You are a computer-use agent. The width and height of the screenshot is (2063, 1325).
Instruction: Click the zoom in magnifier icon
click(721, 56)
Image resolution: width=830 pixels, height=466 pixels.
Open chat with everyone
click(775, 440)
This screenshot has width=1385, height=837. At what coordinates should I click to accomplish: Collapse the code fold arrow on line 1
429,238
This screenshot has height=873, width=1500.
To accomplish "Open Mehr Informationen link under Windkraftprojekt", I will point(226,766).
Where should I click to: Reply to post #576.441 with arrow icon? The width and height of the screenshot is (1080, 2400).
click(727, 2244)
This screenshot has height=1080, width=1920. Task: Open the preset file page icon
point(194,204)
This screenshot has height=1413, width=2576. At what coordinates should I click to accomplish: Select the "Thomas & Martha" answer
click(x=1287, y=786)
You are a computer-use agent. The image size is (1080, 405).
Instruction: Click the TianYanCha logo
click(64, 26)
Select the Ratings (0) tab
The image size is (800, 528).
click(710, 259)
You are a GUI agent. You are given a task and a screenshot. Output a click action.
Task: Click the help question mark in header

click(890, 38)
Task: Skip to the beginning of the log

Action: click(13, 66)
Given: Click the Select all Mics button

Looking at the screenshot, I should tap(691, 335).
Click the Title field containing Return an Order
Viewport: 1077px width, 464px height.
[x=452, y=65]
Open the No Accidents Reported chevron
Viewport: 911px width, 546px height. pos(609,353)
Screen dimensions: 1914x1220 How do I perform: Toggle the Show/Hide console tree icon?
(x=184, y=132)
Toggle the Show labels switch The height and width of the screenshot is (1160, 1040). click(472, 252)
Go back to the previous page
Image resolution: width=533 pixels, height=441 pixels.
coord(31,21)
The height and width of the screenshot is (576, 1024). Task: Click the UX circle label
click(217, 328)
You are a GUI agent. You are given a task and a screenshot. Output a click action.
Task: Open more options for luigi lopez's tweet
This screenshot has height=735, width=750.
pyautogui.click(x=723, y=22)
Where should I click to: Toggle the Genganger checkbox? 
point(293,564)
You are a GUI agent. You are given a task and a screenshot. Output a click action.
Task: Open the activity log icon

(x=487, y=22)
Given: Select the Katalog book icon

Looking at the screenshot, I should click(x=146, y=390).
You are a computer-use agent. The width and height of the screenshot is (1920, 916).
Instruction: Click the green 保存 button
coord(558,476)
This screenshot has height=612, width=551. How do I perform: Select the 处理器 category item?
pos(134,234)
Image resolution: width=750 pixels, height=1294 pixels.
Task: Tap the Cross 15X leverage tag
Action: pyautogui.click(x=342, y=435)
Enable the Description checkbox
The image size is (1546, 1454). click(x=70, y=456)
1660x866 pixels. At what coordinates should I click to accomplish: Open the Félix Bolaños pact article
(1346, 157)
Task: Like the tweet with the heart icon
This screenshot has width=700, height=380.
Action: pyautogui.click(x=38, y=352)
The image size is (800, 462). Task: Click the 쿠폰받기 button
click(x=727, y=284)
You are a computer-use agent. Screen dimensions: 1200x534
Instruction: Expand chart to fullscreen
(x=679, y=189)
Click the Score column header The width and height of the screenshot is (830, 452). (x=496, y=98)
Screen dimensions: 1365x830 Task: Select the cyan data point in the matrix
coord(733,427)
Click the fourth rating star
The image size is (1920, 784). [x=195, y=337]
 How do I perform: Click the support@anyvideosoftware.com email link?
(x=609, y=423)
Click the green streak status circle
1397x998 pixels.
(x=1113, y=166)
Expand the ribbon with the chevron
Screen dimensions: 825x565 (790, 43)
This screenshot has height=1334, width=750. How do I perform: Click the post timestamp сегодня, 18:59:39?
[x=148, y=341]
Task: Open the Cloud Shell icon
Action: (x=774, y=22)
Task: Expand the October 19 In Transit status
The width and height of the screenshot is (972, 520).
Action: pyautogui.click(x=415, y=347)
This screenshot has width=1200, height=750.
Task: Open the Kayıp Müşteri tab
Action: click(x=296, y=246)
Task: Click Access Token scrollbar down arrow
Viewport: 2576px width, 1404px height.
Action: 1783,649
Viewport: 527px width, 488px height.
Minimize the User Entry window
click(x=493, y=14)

========

» **Task to complete**
Copy all of the data above word for word.

» **Solution to this problem**
You are a computer-use agent. The width and height of the screenshot is (2063, 1325).
Instruction: Click the zoom in magnifier icon
click(721, 56)
Image resolution: width=830 pixels, height=466 pixels.
Open chat with everyone
click(775, 440)
This screenshot has width=1385, height=837. At what coordinates should I click to accomplish: Collapse the code fold arrow on line 1
429,238
This screenshot has height=873, width=1500.
To accomplish "Open Mehr Informationen link under Windkraftprojekt", I will point(226,766).
Where should I click to: Reply to post #576.441 with arrow icon? The width and height of the screenshot is (1080, 2400).
click(727, 2244)
This screenshot has height=1080, width=1920. Task: Open the preset file page icon
point(194,204)
This screenshot has height=1413, width=2576. At what coordinates should I click to accomplish: Select the "Thomas & Martha" answer
click(x=1287, y=786)
You are a computer-use agent. The image size is (1080, 405).
Instruction: Click the TianYanCha logo
click(64, 26)
Select the Ratings (0) tab
The image size is (800, 528).
click(710, 259)
You are a GUI agent. You are given a task and a screenshot. Output a click action.
Task: Click the help question mark in header

click(890, 38)
Task: Skip to the beginning of the log

Action: click(13, 66)
Given: Click the Select all Mics button

Looking at the screenshot, I should tap(691, 335).
Click the Title field containing Return an Order
Viewport: 1077px width, 464px height.
[x=452, y=65]
Open the No Accidents Reported chevron
Viewport: 911px width, 546px height. pos(609,353)
Screen dimensions: 1914x1220 How do I perform: Toggle the Show/Hide console tree icon?
(x=184, y=132)
Toggle the Show labels switch The height and width of the screenshot is (1160, 1040). click(472, 252)
Go back to the previous page
Image resolution: width=533 pixels, height=441 pixels.
coord(31,21)
The height and width of the screenshot is (576, 1024). Task: Click the UX circle label
click(217, 328)
You are a GUI agent. You are given a task and a screenshot. Output a click action.
Task: Open more options for luigi lopez's tweet
This screenshot has height=735, width=750.
pyautogui.click(x=723, y=22)
Where should I click to: Toggle the Genganger checkbox? 
point(293,564)
You are a GUI agent. You are given a task and a screenshot. Output a click action.
Task: Open the activity log icon

(x=487, y=22)
Given: Select the Katalog book icon

Looking at the screenshot, I should click(x=146, y=390).
You are a computer-use agent. The width and height of the screenshot is (1920, 916).
Instruction: Click the green 保存 button
coord(558,476)
This screenshot has height=612, width=551. How do I perform: Select the 处理器 category item?
pos(134,234)
Image resolution: width=750 pixels, height=1294 pixels.
Task: Tap the Cross 15X leverage tag
Action: pyautogui.click(x=342, y=435)
Enable the Description checkbox
The image size is (1546, 1454). click(x=70, y=456)
1660x866 pixels. At what coordinates should I click to accomplish: Open the Félix Bolaños pact article
(1346, 157)
Task: Like the tweet with the heart icon
This screenshot has width=700, height=380.
Action: pyautogui.click(x=38, y=352)
The image size is (800, 462). Task: Click the 쿠폰받기 button
click(x=727, y=284)
You are a computer-use agent. Screen dimensions: 1200x534
Instruction: Expand chart to fullscreen
(x=679, y=189)
Click the Score column header The width and height of the screenshot is (830, 452). (x=496, y=98)
Screen dimensions: 1365x830 Task: Select the cyan data point in the matrix
coord(733,427)
Click the fourth rating star
The image size is (1920, 784). [x=195, y=337]
 How do I perform: Click the support@anyvideosoftware.com email link?
(x=609, y=423)
Click the green streak status circle
1397x998 pixels.
(x=1113, y=166)
Expand the ribbon with the chevron
Screen dimensions: 825x565 (790, 43)
This screenshot has height=1334, width=750. How do I perform: Click the post timestamp сегодня, 18:59:39?
[x=148, y=341]
Task: Open the Cloud Shell icon
Action: (x=774, y=22)
Task: Expand the October 19 In Transit status
The width and height of the screenshot is (972, 520).
Action: pyautogui.click(x=415, y=347)
This screenshot has width=1200, height=750.
Task: Open the Kayıp Müşteri tab
Action: click(x=296, y=246)
Task: Click Access Token scrollbar down arrow
Viewport: 2576px width, 1404px height.
Action: 1783,649
Viewport: 527px width, 488px height.
Minimize the User Entry window
click(x=493, y=14)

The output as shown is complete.